What is required —
Starting with the line containing "This screenshot has width=1186, height=669." and going on through the line containing "Click the phone", return the lines of the data below exactly, and only those.

Data records —
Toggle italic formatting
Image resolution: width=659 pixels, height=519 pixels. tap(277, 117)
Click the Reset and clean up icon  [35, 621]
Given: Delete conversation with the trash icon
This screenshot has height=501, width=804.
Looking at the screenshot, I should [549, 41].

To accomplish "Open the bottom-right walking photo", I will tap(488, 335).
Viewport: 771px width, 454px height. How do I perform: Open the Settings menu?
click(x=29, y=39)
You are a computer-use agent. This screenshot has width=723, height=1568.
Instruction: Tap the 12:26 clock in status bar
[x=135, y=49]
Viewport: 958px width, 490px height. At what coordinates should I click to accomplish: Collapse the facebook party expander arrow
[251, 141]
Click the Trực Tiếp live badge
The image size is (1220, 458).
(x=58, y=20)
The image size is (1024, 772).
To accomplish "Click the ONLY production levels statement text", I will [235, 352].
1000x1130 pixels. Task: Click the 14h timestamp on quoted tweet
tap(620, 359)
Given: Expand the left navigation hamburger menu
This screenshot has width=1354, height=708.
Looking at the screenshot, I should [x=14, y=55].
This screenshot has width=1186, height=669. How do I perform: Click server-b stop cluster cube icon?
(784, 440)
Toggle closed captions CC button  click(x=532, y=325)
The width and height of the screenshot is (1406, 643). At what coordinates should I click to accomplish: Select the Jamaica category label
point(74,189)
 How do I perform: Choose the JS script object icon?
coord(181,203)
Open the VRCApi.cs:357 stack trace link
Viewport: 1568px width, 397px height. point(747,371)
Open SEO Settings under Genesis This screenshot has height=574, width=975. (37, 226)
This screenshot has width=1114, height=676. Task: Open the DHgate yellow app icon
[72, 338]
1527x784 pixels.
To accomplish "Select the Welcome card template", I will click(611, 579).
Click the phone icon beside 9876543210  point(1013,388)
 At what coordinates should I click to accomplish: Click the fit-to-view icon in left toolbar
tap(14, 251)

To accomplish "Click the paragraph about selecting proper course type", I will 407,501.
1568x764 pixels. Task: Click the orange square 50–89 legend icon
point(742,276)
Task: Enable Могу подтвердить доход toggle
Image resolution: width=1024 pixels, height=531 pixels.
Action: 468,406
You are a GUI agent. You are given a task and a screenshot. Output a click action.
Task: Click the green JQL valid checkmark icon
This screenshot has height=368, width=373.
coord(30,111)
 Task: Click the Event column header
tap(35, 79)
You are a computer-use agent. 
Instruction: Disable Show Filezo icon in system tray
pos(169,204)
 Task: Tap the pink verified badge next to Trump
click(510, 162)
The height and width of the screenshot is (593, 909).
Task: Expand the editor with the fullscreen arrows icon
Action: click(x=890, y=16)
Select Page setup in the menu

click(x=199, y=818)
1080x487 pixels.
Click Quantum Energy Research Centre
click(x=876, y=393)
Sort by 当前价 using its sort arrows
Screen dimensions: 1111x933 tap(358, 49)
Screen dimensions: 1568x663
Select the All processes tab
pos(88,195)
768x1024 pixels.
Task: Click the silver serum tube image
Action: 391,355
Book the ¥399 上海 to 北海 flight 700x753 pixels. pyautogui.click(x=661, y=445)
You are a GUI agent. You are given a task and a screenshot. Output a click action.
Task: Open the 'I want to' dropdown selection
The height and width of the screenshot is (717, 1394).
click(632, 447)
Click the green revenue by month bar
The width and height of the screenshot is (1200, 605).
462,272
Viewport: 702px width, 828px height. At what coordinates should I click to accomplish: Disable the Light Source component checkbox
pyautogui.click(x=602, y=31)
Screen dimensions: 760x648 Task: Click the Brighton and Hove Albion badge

Problem solution —
This screenshot has width=1186, height=669. How do I perform: Click server-b stop cluster cube icon?
(784, 440)
Toggle closed captions CC button  click(x=532, y=325)
The width and height of the screenshot is (1406, 643). At what coordinates should I click to accomplish: Select the Jamaica category label
point(74,189)
 How do I perform: Choose the JS script object icon?
coord(181,203)
Open the VRCApi.cs:357 stack trace link
Viewport: 1568px width, 397px height. point(747,371)
Open SEO Settings under Genesis This screenshot has height=574, width=975. (37, 226)
This screenshot has width=1114, height=676. Task: Open the DHgate yellow app icon
[72, 338]
1527x784 pixels.
To accomplish "Select the Welcome card template", I will click(611, 579).
Click the phone icon beside 9876543210  point(1013,388)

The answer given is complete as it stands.